Protein: grass-fed meat, free-range poultry, fatty fish, eggs, tempeh and tofu, nuts, seeds, lentils and legumes, organic dairy.

Starchy carbohydrates: whole grains such as rice, quinoa, spelt sourdough and root vegetables( sweet potato, potato, beetroot).

Healthy fats: ghee, grass-fed butter, whole egg mayonnaise, extra-virgin olive oil, coconut oil, avocado, nuts and seeds.

Omega 3: oily fish, oysters, walnuts, flaxseed, chia seeds and hemp seeds.

Choline: eggs, liver, beef, chicken, fish and broccoli.

B vitamins: nuts and seeds, whole grains, eggs, legumes, meat, fish and dark leafy greens.

Vitamin A: liver, eggs, oily fish, dark leafy greens, pumpkin, sweet potato and red capsicum.

Vitamin C: tomato, capsicum, berries, citrus fruit and broccoli.

Vitamin D: oily fish (salmon, mackerel, trout, sardines, anchovies), eggs, mushrooms and safe sun exposure.

Iodine: seaweed, seafood, fish, eggs and dairy products.

Selenium: Brazil nuts, fish, legumes and oats.

The power of food prep

Freezable meals and snacks are also great, as you can cook, freeze and take out the night before so that all you need to do is heat and eat the next day.
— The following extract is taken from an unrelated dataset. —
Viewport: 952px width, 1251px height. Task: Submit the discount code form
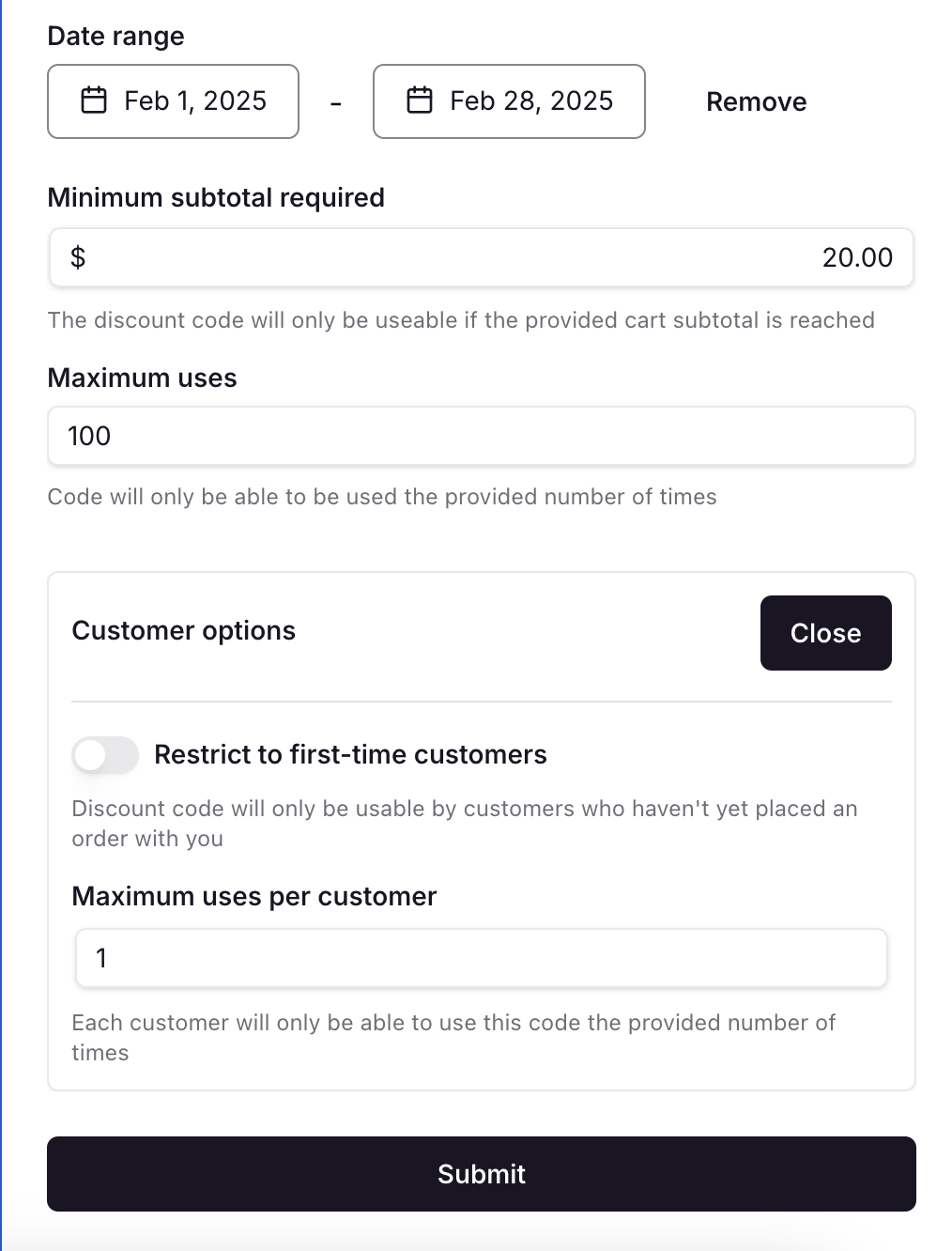point(481,1174)
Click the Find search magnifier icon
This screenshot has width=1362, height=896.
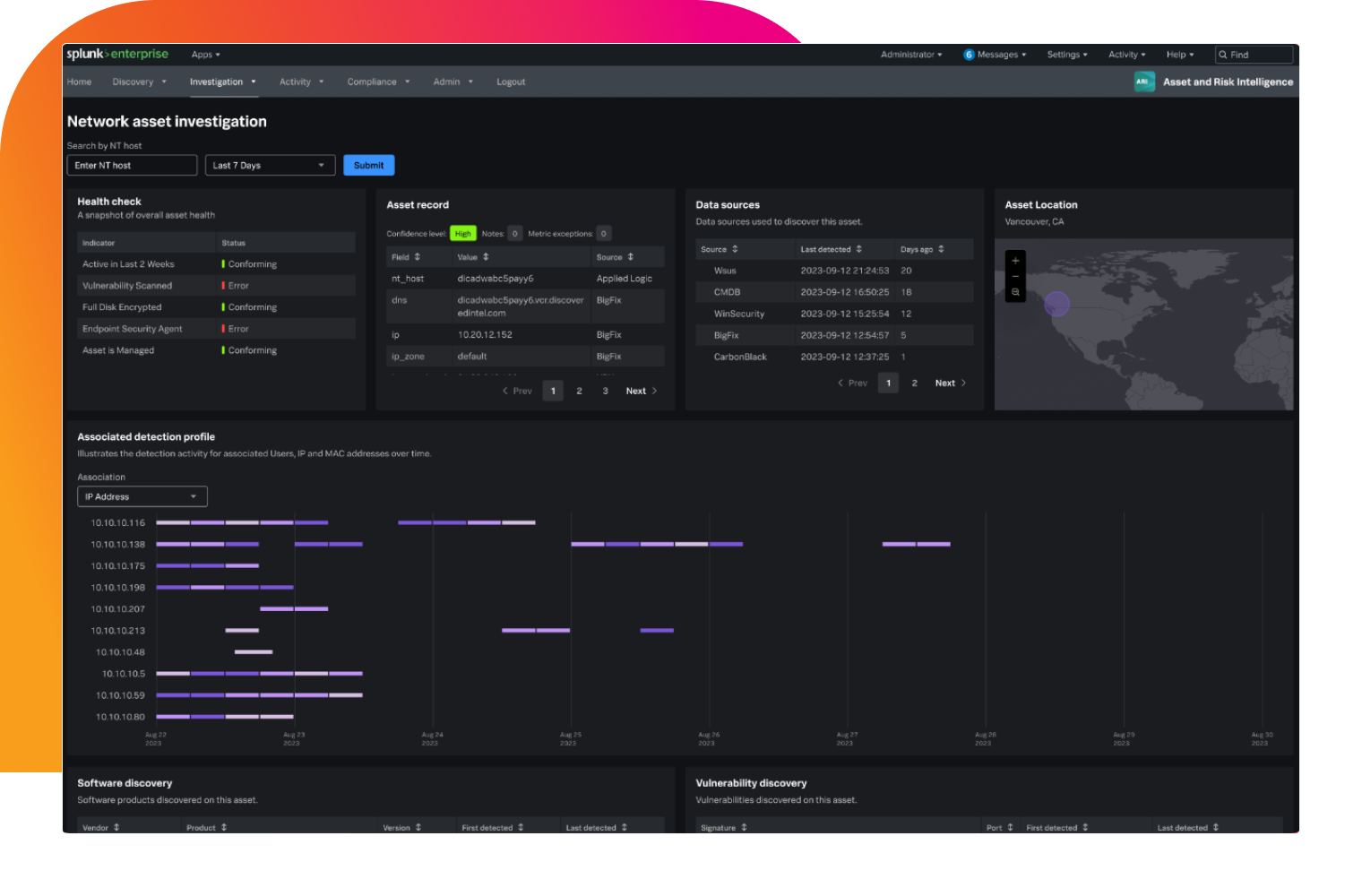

When sleepless days and nights feel upside down in the early months of parenthood, meal prep is a life saver. Find a couple of staple recipes that you can rotate to set you up for success, prioritise meals rich in protein for breakfast, lunch and dinner. Short on time? Of course you are! Lean on friends and family and ask them to do a meal train, or bring a meal or snack with them every time they visit. Food is love!